Even those who are skeptical about emissions trading can embrace
reporting as a way to motivate emissions reductions. In addition
to being cost-effective, State Greenhouse Gas Databases will enable
companies to begin GHG reductions today. It will give them a clear
picture of their contribution to the problem, and allow them time
to look at the most cost-effective ways to improve efficiency and
reduce emissions prior to any regulatory scheme.
Several U.S. states have taken the initiative to establish greenhouse
gas inventories and registries. These include mandatory reporting
requirements to report direct emissions from stationary sources
and voluntary programs for company-wide reporting of emissions,
including indirect emissions associated with electricity use.

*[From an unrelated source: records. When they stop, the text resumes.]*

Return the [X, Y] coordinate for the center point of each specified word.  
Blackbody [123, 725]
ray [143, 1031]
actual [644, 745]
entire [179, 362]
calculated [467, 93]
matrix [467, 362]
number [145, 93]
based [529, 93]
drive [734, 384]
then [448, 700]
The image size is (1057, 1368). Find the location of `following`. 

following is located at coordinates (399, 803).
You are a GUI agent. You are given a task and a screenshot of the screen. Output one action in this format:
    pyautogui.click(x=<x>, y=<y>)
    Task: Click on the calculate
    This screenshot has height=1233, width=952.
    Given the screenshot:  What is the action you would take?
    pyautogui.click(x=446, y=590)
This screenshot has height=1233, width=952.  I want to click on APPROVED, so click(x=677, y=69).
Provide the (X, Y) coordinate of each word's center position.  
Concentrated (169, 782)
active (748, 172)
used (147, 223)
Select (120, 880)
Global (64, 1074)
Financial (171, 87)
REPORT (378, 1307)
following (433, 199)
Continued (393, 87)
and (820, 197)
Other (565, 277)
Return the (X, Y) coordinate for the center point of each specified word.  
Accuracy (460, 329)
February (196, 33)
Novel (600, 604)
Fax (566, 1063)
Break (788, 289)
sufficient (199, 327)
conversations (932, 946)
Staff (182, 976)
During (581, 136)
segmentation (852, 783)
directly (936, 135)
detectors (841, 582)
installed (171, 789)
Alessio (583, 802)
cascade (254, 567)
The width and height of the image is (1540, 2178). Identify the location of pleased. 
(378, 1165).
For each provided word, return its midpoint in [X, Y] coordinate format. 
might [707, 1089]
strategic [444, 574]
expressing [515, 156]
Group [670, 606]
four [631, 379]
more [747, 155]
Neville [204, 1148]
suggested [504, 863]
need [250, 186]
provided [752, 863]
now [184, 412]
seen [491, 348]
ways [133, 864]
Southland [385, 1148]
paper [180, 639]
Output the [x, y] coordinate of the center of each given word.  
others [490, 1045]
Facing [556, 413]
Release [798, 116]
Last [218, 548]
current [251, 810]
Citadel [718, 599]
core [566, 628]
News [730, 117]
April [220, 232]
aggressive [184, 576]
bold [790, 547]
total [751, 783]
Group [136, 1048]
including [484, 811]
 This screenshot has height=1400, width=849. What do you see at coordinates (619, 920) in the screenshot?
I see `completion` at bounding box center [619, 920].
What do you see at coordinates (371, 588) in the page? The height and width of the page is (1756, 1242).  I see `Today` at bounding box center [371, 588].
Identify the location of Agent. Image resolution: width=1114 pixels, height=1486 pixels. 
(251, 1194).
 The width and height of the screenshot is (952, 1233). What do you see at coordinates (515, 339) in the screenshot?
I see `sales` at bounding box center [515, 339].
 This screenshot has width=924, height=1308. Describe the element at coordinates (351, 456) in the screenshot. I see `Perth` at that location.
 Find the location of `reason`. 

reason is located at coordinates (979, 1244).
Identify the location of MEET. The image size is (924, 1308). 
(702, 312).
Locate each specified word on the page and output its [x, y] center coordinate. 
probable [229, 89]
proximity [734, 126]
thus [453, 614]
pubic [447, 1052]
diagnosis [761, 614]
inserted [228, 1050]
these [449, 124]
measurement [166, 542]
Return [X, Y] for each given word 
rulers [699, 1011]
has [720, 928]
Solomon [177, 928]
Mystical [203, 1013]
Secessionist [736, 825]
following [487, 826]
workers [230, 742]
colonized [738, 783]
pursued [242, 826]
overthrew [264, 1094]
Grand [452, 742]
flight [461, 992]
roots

In addition, several states have established programs to keep track
of emissions reductions. However, tracking reductions can be very
complex and should be standardized across states in order to be
useful to businesses and in the fight against climate change. Because
of this, the package presented by the State Environmental Resource
Center (SERC) does not encourage states to develop their own programs
to track emissions reductions; instead, SERC encourages states to
be leaders by establishing mandatory GHG reporting guidelines for
major emitters.
A comprehensive, mandatory emissions reporting scheme is essential
to identifying the possibilities in future cap-and-trade schemes
and for states and businesses to identify the best way they can
help combat climate change. SERC encourages states to begin enforcing
mandatory reporting guidelines today. States interested in a voluntary
emissions registry should contact the California Climate Action
Registry, currently the nation’s most standardized registry,
to explore opportunities for collaboration rather than attempting
to start a new registry on their own.